◆ **任务**
下面这篇讲大模型参数的文章开头列出了本文要介绍的几个参数，请把它们全部写出来。

上一篇文章介紹了幾個開源LLM的環境搭建和本地部署，在使用ChatGPT介面或者自己本地部署的LLM大模型的時候，經常會遇到這幾個引數，本文簡單介紹一下~

temperature
top_p
top_k

關於LLM

上一篇也有介紹過，這次看到一個不錯的圖

A recent breakthrough in artificial intelligence (AI) is the introduction of language processing technologies that enable us to build more intelligent systems with a richer understanding of language than ever before. Large pre-trained Transformer language models, or simply large language models, vastly extend the capabilities of what systems are able to do with text.

LLM看似很神奇，但本質還是一個概率問題，神經網路根據輸入的文字，從預訓練的模型裡面生成一堆候選詞，選擇概率高的作為輸出，上面這三個引數，都是跟取樣有關（也就是要如何從候選詞裡選擇輸出）。

temperature

用於控制模型輸出的結果的隨機性，這個值越大隨機性越大。一般我們多次輸入相同的prompt之後，模型的每次輸出都不一樣。

設定為 0，對每個prompt都生成固定的輸出
較低的值，輸出更集中，更有確定性
較高的值，輸出更隨機（更有創意

词语与元素位置数据
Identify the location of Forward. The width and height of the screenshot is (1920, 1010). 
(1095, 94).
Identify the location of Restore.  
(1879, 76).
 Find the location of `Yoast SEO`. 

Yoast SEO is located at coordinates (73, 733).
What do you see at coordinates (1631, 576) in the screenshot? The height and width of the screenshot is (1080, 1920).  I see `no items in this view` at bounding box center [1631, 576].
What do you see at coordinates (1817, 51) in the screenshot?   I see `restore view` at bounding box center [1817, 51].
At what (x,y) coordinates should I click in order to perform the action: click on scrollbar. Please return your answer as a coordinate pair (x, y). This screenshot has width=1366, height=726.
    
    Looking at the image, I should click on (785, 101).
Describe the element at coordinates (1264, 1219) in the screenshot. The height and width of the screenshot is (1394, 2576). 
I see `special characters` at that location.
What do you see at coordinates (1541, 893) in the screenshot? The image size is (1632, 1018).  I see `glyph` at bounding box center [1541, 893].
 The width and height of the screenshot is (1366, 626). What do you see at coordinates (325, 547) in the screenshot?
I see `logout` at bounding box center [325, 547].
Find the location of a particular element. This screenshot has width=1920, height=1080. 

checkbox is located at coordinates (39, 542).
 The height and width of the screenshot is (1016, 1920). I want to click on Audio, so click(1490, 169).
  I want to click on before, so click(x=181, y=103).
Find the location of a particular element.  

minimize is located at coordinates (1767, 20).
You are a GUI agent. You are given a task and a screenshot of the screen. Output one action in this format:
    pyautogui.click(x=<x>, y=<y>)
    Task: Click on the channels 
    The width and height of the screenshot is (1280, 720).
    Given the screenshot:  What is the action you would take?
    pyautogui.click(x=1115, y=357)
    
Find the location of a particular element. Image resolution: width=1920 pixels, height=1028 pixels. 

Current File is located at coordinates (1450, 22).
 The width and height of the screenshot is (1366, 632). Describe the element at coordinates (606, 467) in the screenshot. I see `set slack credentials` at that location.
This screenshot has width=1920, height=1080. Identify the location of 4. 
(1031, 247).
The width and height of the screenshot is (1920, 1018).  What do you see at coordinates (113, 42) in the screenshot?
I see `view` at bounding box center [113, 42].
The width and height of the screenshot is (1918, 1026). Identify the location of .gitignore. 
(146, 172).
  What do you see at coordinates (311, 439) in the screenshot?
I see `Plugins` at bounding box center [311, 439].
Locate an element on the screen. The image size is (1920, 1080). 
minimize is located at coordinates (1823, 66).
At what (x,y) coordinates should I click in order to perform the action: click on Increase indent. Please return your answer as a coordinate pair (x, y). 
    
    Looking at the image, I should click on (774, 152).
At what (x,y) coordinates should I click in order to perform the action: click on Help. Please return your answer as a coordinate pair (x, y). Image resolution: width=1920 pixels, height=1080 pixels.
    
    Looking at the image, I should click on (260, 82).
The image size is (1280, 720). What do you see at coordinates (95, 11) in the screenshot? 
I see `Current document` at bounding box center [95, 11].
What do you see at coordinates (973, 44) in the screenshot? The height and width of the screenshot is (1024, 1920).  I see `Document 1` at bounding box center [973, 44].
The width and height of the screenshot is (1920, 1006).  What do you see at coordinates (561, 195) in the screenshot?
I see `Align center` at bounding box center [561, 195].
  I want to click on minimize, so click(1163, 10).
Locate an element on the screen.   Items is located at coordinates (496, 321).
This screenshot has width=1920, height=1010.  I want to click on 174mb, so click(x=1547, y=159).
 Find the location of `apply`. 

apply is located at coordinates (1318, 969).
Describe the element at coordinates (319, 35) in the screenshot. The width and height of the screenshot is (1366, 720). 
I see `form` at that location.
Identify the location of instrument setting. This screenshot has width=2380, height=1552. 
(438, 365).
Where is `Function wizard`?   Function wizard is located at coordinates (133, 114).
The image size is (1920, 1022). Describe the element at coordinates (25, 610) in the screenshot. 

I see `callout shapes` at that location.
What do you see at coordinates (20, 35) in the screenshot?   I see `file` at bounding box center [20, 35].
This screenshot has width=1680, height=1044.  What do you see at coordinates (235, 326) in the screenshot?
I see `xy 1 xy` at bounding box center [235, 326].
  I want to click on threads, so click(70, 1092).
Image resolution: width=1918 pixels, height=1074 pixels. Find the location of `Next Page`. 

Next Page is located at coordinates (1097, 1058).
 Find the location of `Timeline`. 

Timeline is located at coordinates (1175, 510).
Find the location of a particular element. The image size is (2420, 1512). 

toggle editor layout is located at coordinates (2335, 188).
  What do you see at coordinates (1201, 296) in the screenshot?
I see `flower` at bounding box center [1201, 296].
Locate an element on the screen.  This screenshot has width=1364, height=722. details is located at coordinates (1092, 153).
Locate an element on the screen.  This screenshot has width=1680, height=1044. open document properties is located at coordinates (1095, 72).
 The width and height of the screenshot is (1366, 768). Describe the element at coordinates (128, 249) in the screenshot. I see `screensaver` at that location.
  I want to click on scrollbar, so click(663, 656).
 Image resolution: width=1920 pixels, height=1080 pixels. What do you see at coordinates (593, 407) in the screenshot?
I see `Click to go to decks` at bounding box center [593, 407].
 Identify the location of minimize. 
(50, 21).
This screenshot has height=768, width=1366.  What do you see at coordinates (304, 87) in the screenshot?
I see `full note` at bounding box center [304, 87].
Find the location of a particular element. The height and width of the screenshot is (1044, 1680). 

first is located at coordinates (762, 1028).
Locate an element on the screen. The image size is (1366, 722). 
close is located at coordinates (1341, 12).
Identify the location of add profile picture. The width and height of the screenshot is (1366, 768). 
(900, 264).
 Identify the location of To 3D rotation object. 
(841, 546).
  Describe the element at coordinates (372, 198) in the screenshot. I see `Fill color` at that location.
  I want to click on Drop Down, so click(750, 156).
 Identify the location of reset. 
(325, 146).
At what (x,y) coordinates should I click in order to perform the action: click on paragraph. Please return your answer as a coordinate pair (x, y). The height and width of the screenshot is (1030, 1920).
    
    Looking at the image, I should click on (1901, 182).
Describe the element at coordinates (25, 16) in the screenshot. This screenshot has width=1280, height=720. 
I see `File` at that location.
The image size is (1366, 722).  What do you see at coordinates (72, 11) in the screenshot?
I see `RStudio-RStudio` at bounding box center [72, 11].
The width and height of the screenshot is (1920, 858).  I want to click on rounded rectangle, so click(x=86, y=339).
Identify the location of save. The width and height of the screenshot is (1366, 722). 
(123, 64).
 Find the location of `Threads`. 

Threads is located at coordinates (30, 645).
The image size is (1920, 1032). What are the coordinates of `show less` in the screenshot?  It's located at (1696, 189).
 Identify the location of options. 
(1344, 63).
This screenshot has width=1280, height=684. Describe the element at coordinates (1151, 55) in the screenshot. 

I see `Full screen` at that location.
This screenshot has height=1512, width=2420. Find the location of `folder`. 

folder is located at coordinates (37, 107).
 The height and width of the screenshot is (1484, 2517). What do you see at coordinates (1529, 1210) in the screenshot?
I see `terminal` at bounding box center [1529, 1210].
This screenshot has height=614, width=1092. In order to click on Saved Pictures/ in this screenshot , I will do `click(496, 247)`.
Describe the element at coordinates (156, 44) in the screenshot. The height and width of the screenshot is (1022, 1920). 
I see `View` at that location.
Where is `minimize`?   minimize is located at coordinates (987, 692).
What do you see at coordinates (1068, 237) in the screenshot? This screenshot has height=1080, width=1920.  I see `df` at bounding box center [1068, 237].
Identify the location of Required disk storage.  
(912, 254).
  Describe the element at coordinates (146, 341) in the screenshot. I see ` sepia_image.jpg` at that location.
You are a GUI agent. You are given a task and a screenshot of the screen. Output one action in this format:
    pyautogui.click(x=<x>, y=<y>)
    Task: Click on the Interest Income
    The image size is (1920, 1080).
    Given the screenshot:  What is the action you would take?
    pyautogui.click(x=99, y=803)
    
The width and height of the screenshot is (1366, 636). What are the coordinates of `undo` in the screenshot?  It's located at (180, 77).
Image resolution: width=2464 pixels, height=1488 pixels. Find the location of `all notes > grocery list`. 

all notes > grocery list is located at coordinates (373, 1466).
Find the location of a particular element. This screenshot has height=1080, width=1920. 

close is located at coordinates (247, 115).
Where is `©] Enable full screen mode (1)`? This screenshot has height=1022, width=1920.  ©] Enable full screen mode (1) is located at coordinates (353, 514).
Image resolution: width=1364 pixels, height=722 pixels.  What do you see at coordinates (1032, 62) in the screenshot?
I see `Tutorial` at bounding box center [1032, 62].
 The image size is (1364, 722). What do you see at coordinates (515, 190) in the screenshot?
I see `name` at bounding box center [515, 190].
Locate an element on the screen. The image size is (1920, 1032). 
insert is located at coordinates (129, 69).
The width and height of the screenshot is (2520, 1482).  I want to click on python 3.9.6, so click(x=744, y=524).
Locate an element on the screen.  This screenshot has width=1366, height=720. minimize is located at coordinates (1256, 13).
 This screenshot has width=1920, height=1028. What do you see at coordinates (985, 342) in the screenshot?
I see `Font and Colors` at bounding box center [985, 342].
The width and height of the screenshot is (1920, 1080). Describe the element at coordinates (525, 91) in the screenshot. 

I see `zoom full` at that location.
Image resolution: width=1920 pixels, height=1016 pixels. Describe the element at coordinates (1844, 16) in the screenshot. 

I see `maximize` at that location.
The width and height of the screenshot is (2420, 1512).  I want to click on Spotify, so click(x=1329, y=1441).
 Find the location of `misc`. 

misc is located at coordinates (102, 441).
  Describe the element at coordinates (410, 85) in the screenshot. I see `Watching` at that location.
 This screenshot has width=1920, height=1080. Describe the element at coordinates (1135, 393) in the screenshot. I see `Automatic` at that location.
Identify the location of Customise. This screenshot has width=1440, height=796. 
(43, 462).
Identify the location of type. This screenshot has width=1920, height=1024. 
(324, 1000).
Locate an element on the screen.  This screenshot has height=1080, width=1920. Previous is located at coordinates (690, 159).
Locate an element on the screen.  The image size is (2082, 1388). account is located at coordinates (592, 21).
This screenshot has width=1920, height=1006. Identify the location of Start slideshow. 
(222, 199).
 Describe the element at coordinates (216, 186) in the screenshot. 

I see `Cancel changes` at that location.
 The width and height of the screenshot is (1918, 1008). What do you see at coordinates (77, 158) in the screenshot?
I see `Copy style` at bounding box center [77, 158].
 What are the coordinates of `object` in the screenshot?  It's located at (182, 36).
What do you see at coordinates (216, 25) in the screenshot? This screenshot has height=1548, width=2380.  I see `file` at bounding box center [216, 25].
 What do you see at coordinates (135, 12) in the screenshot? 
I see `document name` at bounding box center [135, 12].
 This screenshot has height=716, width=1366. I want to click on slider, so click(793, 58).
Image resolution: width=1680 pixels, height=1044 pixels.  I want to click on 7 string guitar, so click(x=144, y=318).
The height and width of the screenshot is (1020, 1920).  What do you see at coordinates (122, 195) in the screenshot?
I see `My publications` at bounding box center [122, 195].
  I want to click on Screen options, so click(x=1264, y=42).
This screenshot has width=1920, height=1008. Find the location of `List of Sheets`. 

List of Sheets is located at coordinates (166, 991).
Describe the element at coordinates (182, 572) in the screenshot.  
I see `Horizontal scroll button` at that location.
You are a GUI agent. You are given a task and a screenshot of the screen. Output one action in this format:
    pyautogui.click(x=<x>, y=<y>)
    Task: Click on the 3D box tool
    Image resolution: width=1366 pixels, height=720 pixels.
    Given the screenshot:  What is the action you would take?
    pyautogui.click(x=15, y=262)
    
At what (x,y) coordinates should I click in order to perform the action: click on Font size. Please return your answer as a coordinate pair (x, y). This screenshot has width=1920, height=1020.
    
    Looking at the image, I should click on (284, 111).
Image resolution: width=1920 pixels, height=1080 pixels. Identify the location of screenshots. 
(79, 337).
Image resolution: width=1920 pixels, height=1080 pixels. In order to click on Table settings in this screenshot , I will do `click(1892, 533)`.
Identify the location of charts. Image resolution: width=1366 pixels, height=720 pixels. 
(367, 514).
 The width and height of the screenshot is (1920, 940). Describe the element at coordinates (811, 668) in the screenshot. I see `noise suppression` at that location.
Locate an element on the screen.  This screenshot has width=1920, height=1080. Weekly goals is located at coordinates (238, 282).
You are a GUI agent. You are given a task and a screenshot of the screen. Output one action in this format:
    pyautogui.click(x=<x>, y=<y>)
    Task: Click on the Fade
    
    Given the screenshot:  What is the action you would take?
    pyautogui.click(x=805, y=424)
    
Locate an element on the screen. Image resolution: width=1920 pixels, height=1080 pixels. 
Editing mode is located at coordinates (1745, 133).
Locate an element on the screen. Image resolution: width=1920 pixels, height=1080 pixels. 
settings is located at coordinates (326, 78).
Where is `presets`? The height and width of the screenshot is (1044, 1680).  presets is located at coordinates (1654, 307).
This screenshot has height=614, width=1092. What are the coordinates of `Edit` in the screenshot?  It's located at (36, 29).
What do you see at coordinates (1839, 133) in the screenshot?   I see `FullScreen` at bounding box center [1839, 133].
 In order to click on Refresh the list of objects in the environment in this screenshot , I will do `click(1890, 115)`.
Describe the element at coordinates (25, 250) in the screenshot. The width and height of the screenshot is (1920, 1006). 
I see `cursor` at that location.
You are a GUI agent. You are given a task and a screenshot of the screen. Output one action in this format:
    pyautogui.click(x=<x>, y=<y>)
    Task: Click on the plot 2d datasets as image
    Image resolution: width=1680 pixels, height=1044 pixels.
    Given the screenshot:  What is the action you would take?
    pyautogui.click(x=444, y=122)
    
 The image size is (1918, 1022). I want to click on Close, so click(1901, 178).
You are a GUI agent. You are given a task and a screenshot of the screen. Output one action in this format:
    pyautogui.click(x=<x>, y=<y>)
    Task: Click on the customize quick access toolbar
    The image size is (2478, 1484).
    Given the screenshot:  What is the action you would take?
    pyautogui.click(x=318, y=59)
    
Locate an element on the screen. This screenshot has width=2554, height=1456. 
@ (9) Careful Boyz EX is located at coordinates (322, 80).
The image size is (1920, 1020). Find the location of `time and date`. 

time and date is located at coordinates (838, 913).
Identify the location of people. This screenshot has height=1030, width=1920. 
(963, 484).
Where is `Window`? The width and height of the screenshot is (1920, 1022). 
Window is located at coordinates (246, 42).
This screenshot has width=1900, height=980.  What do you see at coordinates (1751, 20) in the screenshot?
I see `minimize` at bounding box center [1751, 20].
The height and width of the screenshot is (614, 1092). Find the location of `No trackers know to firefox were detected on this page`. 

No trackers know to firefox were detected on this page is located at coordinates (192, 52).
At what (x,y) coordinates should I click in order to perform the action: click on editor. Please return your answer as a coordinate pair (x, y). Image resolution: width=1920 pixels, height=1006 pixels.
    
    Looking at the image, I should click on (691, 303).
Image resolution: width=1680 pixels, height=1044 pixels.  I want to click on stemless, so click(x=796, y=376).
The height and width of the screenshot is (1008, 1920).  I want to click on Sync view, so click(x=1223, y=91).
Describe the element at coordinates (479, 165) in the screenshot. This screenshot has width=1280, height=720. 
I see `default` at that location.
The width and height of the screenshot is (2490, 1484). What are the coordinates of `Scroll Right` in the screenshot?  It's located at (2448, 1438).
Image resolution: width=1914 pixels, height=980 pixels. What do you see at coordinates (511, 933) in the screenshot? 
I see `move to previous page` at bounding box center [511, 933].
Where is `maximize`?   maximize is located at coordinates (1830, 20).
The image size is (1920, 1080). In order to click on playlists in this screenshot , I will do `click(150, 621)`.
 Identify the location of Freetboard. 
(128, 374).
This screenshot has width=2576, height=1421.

◆ **回答**
temperature、top_p、top_k